■ Supplied material:
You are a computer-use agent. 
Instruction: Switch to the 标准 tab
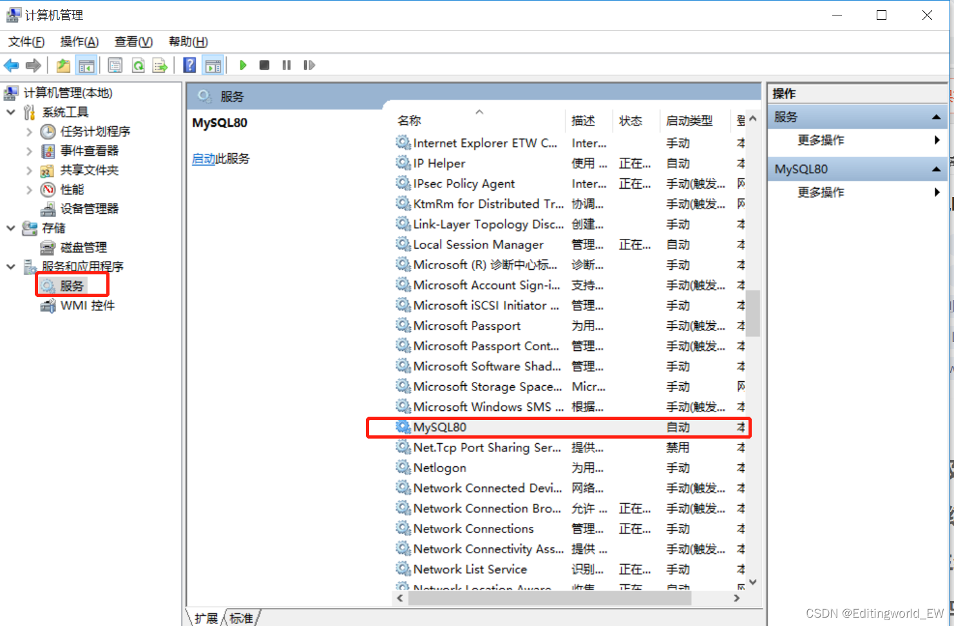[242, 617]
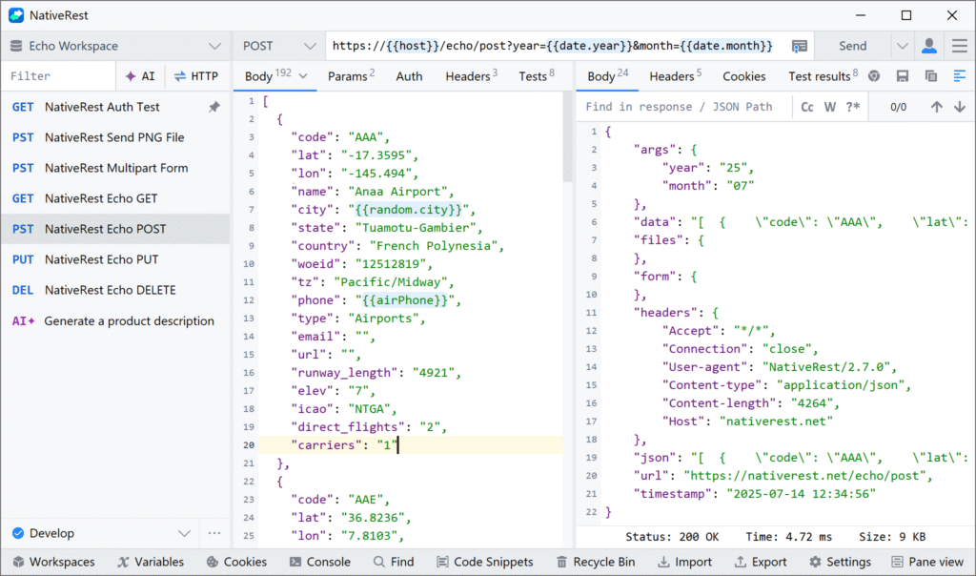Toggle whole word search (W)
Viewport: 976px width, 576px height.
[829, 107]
--
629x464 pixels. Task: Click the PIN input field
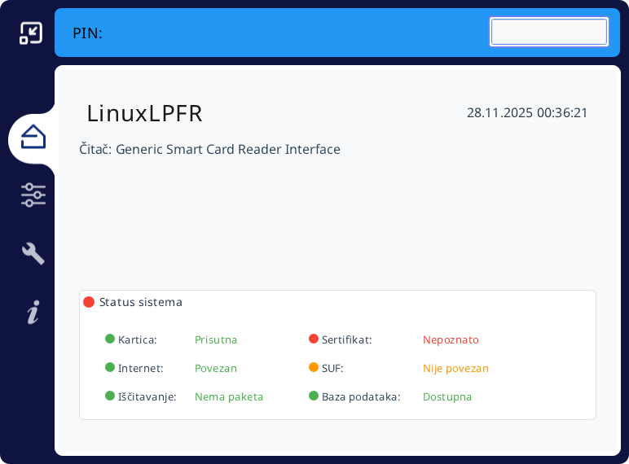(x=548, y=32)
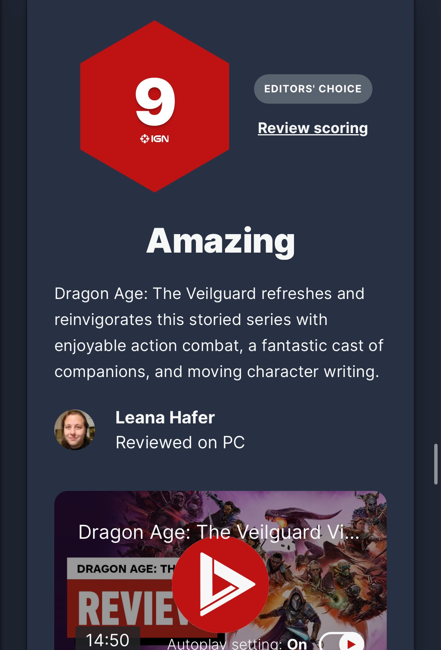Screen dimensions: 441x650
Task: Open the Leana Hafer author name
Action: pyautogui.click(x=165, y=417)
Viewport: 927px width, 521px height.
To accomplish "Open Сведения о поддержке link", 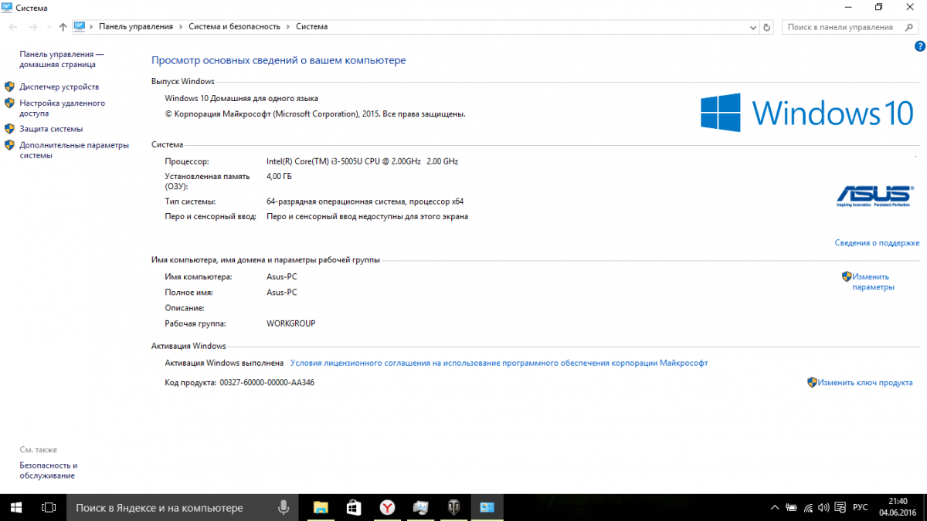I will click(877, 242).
--
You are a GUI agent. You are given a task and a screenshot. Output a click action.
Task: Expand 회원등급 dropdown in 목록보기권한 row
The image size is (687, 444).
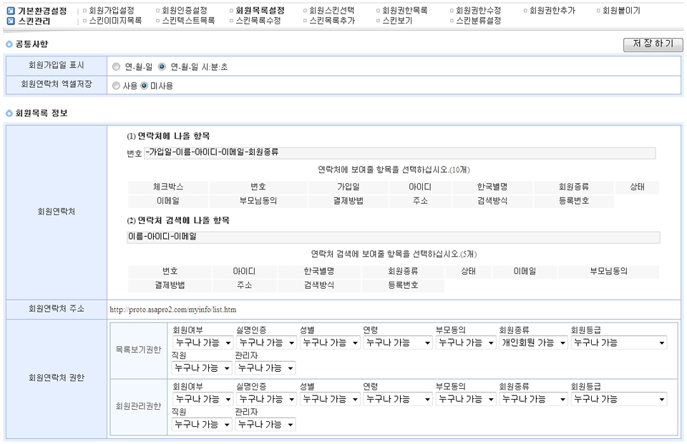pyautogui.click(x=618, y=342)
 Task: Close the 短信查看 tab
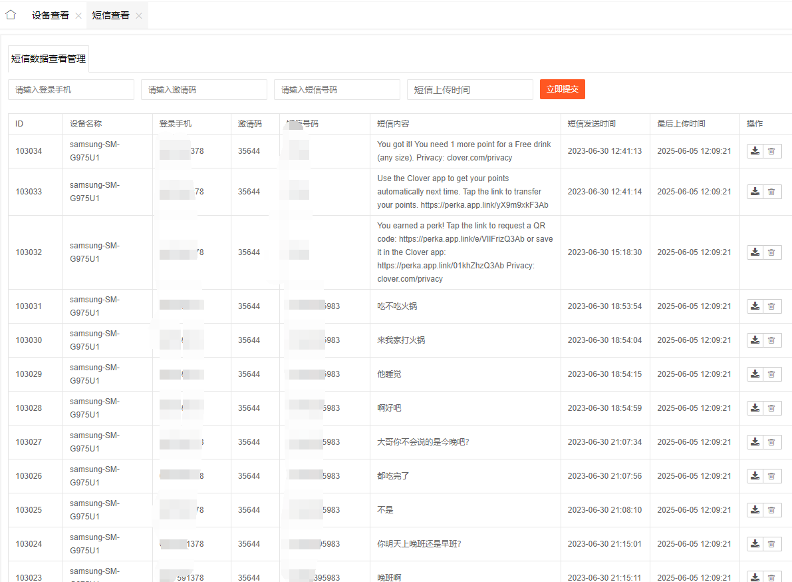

■ Required action:
Please copy the lines above exactly, starting at the line that holds "Task: Expand 회원등급 dropdown in 목록보기권한 row" and ending at the line that holds "Task: Close the 短信查看 tab"; include both, but no pictures.

■ Response to this task:
Task: Expand 회원등급 dropdown in 목록보기권한 row
The image size is (687, 444).
pyautogui.click(x=618, y=342)
 Task: Close the 短信查看 tab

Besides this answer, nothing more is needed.